→ **YOUR GOAL**
Copy, from the listing, every line in which the string "Identify" is present.

== TASK INPUT ==

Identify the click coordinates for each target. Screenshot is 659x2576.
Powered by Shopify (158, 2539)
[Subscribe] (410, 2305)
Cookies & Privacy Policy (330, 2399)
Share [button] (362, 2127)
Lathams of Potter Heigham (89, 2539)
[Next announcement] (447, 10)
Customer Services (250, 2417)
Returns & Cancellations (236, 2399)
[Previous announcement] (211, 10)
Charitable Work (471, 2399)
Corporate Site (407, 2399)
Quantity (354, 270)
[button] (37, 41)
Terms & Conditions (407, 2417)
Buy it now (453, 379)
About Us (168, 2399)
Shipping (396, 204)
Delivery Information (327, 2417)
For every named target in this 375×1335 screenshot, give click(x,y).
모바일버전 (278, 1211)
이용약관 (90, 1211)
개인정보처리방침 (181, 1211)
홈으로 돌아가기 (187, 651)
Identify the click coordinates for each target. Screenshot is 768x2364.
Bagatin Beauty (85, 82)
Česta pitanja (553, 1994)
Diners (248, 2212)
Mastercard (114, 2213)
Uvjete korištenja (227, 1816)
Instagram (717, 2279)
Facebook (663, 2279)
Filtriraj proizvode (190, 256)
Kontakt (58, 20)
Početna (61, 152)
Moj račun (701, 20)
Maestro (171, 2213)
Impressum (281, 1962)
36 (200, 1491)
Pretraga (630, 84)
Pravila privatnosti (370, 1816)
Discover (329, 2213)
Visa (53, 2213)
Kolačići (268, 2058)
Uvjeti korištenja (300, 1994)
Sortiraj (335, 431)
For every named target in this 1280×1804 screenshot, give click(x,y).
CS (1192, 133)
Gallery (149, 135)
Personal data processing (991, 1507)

===

→ **YOUR SOLUTION**
Identify the click coordinates for each target. Screenshot is 659x2576.
Identify the click coordinates for each target. Screenshot is 768x2364.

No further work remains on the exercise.